Stated problem:
Copy the data from the line containing "Given: Open the tab search dropdown arrow" through the line containing "Looking at the", changing "dropdown" to "drop-down" and leaving everything else unchanged. Leave out the pictures.

>> start Provided data

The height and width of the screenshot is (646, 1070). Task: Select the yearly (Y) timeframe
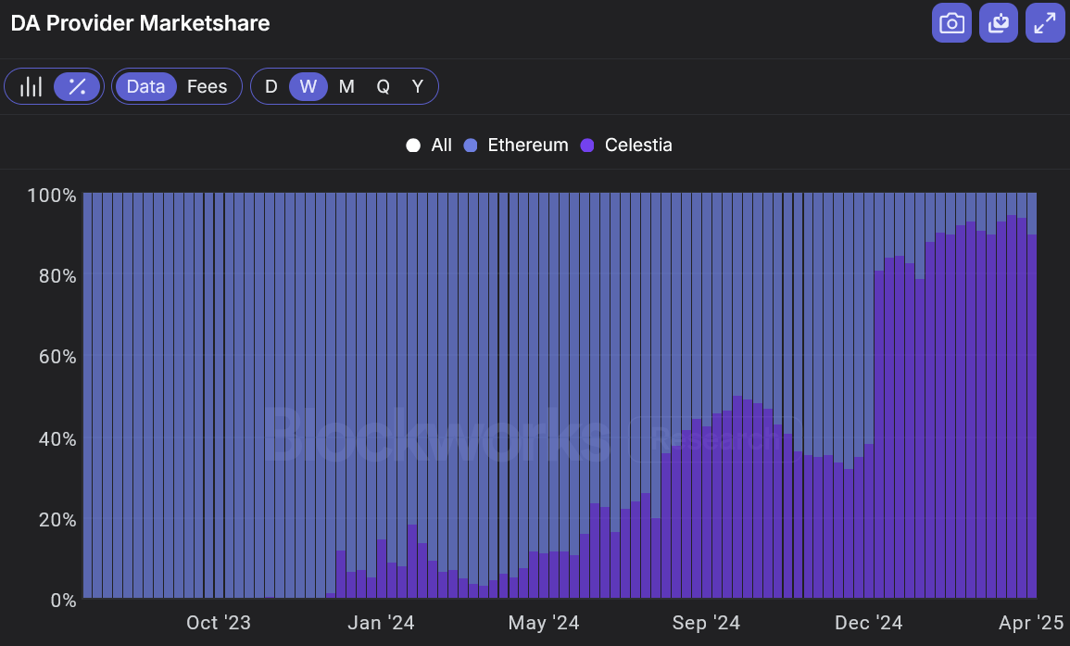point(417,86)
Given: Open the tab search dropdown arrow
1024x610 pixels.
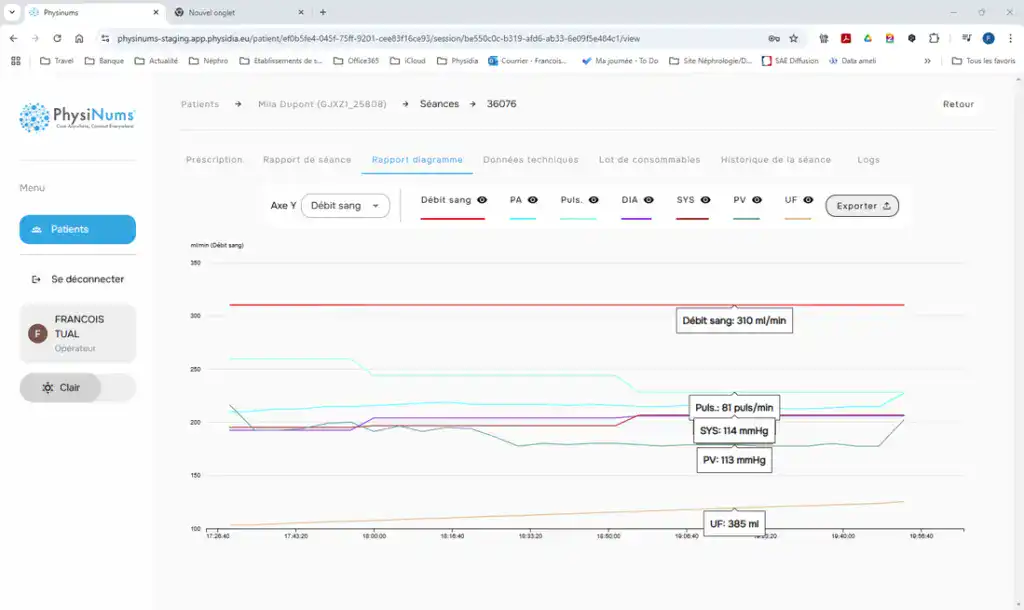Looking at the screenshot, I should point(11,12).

>> end Provided data
>> start Provided data

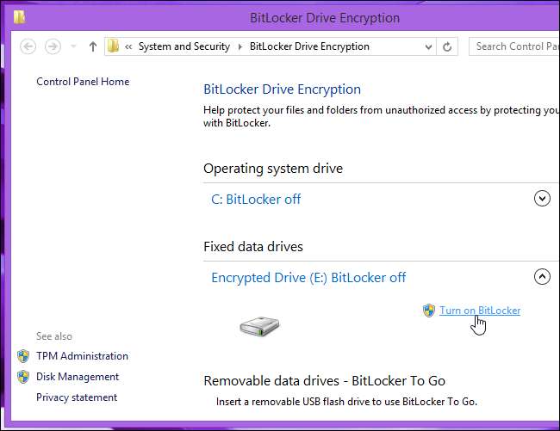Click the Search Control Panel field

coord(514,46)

>> end Provided data
>> start Provided data

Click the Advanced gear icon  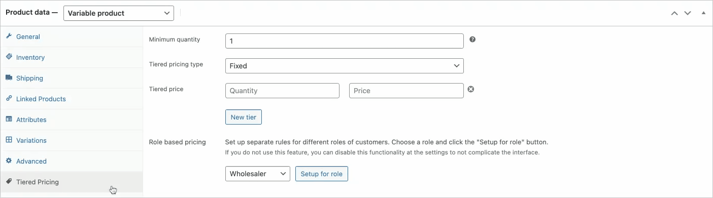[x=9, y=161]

>> end Provided data

Written reply:
Given: Open the tab search drop-down arrow
1024x610 pixels.
Looking at the screenshot, I should point(11,12).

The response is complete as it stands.